Странная, тоскливая, убаюкивающая и вместе с тем коварная интонация у этого повествования. Вам все время жаль Клементия, хотя трезвым умом (подобно тому «немцу», который «ничего во внимание не берет») вы знаете, что более всего в своих бедах виноват он сам. Но понятие вины к нему как–то не пристает, а если и пристает, то ненадолго. Спившегося бездельника возвращают в деревню насильно, «под расписку», «только что не на привязи», а он благодарит помещика, что тот его от погибели спас! И действительно берется за ум! И снова встает на ноги в деревне! И душа — как ни в чем не бывало, нетронутая… изумительная регенерация!
Странная параллель возникает здесь с Лесковым, с повестью «Владычный суд», где униженный, растоптанный местечковый «интролигатор» является к финалу в облике благообразного книжника, и в строгой сдержанности его вы чувствуете попытку прикрыть саднящие раны. У Лескова раны чувствуются, едва затянувшиеся, чуть прикрытые… У Писемского — нечто близкое: человек излечивается от несчастья, от питерской «проказы»; но есть здесь момент, не поддающийся логике: несчастья как бы вовсе и не было. Все с этой души сходит бесследно, и три года спустя автор вновь видит Клементия в питерском трактире, одетого в волчью шубу, при перстне, и держит себя Клементий «гордее прежнего». Он искренне все забыл.
«Невиноватая» у него душа… Что почва: и так можно распахать, и эдак…
А в «Лешем»? Тоже «и так, и эдак».
Опять — смесь французского с нижегородским: «бывший камердинер господина», вступивший в законный брак с мамзелью, исправлявшей некоторое время при барине должность «мадамы», является в деревню управлять мужиками, «отращивать себе брюхо и набивать карман», — вот где форсу–то, вот где куражу! И опять: бурмистр из лакеев, полубарин из полумужиков, нечто промежуточное, двоящееся, лукавое, подло–опасное: форс, вырастающий из подавленной рабской зависти; кураж, компенсирующий подавленную рабскую злобу. Страшна самая основа этой психологии; Писемский это знает, но, по обыкновению, делает отсутствующий вид, прикрывается сиюминутной истинностью и «здравым смыслом».
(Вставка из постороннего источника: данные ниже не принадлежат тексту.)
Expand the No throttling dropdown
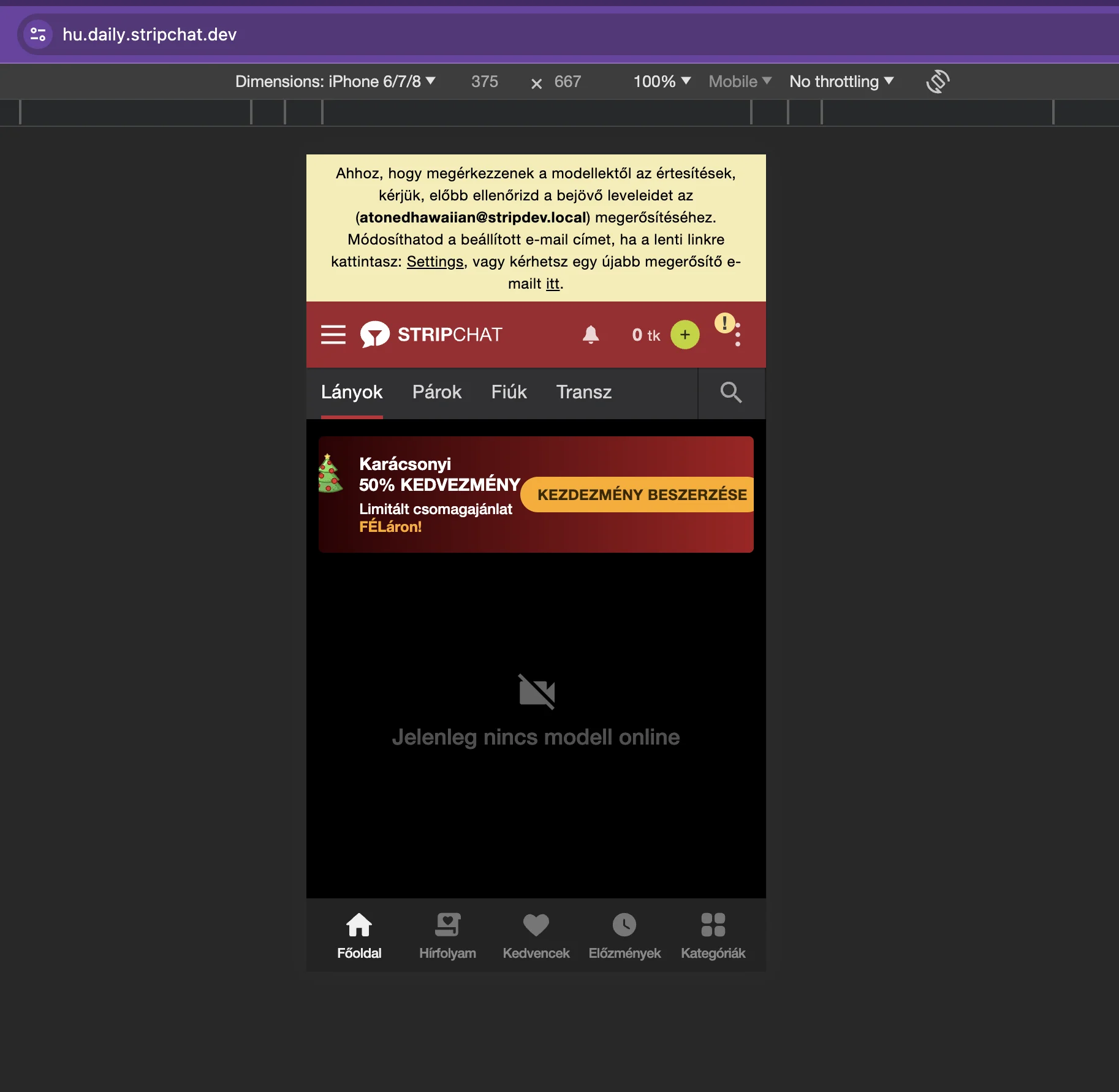The image size is (1119, 1092). [x=841, y=82]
Интрига в этом очерке действительно заправская. Но пока вы внешним сознанием следите: поймает или не поймает кокинский исправник Егора Парменова, уговорит или не уговорит Марфутку показать на своего растлителя, — одним словом, перехитрит или не перехитрит? — в глубине вашего читательского сознания вы отчаиваетесь от мысли, что нужна сама эта хитрость, эта лукавая круговая взаимозавязанность людей. И хоть выводит подлеца «Лешего» добрый честный исправник на чистую воду и мужички это дело поддерживают, — все ж мучает вас ощущение, что любой из мужиков, смеющийся сегодня над разоблаченным Парменычем, а впрочем, и немного жалеющий его и даже отдающий должное его дьявольской сметке, завтра, пожалуй, сплутует не хуже, оказавшись на его месте.
Попробуем простой поворот «линзы» внутри повествования. Рассказ ведется как бы от лица исправника. А если эту же историю посмотреть от имени «лешего»? Пожалуй, получится повесть о горькой поздней любви Егора Парменыча к Марфутке, девушке, извлеченной им из черной избы. А то найдется и что–то святое в душе бывшего камердинера, которого барин насильно, чтобы грех прикрыть, женил когда–то на своей «мамзели». Чем же этот вариант хуже, чем любовь Питерщика, гуляющего в столице от нелюбимой жены, насильно за него когда–то выданной? И как с этой точки зрения покажется вам славный кокинский исправник, пускающий шпионов по следам влюбленной пары?